Exercise: What is needed is an exact reproduction of the lines in the records below, starting at the line with "Go to previous email with up chevron" and ending at the line with "Given: Open 'Отправленные", both included, and nothing else; pictures stay out.

Given records:
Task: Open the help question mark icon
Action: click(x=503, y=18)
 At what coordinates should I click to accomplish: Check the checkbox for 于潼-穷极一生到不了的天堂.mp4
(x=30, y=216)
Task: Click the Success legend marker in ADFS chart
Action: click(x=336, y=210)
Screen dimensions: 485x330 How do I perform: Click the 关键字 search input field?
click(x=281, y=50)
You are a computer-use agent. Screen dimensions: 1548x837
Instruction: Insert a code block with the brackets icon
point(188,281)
==
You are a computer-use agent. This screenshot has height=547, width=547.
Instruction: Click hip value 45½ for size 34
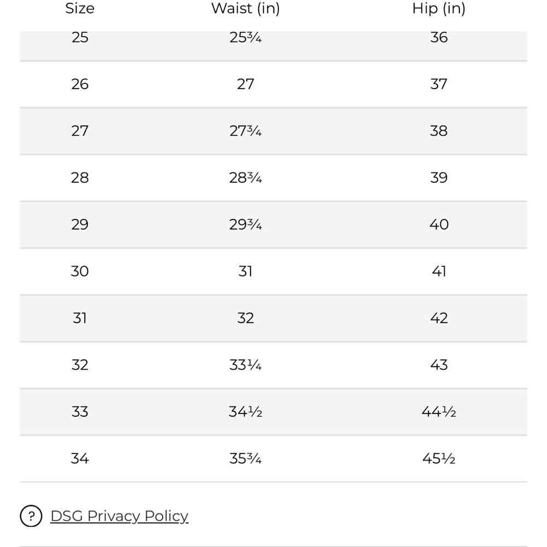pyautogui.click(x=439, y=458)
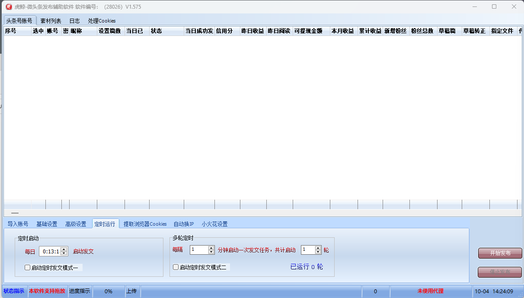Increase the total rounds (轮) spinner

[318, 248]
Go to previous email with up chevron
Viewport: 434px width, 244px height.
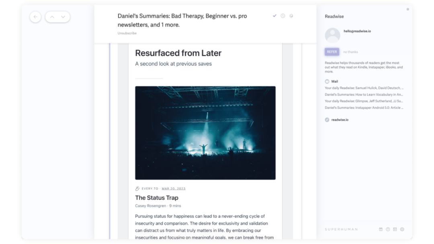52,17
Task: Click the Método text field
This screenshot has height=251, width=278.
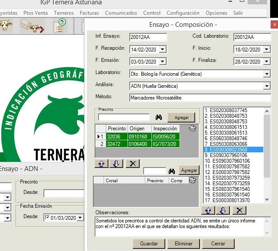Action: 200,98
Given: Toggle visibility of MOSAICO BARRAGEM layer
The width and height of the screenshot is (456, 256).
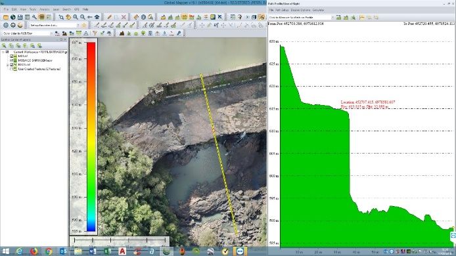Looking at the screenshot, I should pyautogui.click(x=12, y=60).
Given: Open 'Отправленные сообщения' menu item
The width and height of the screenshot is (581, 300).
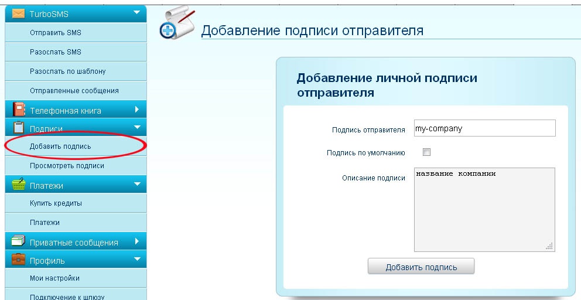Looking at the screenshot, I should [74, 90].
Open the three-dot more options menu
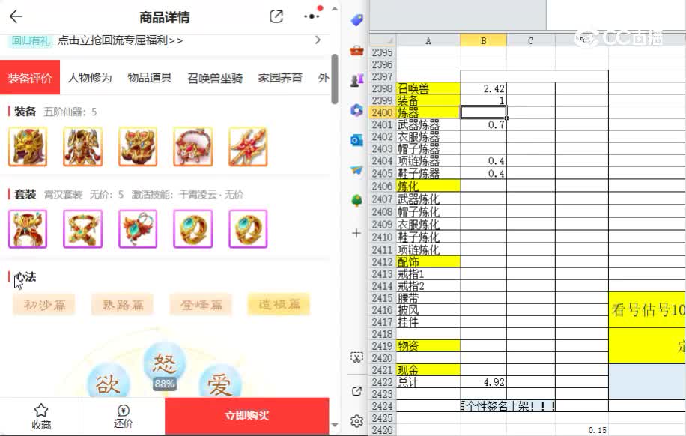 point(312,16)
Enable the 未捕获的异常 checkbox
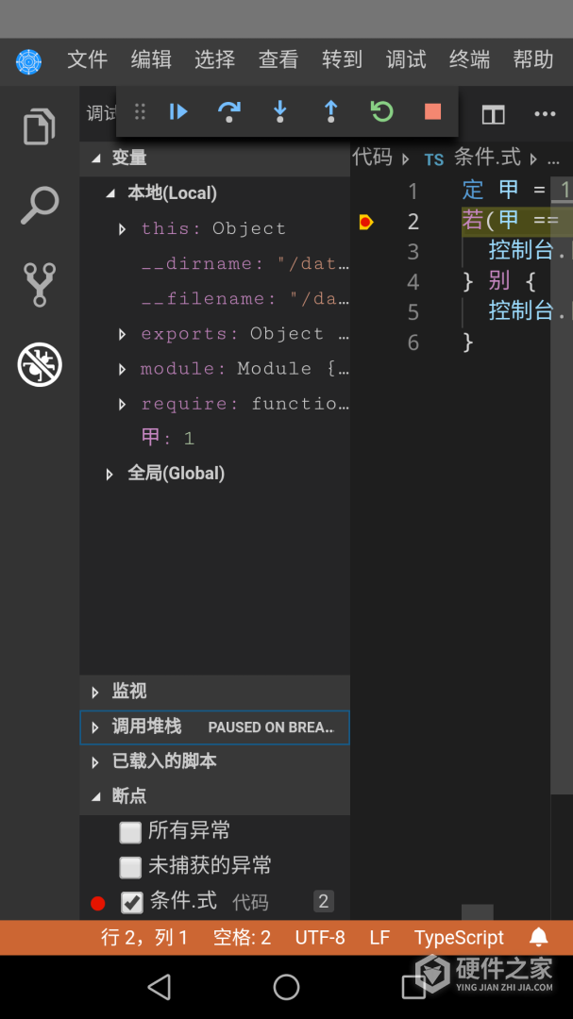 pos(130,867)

Answer box:
Go to previous email with up chevron
Viewport: 434px width, 244px height.
52,17
Task: Click the Método text field
This screenshot has height=251, width=278.
Action: 200,98
Given: Toggle visibility of MOSAICO BARRAGEM layer
The width and height of the screenshot is (456, 256).
Looking at the screenshot, I should pyautogui.click(x=12, y=60).
Given: Open 'Отправленные сообщения' menu item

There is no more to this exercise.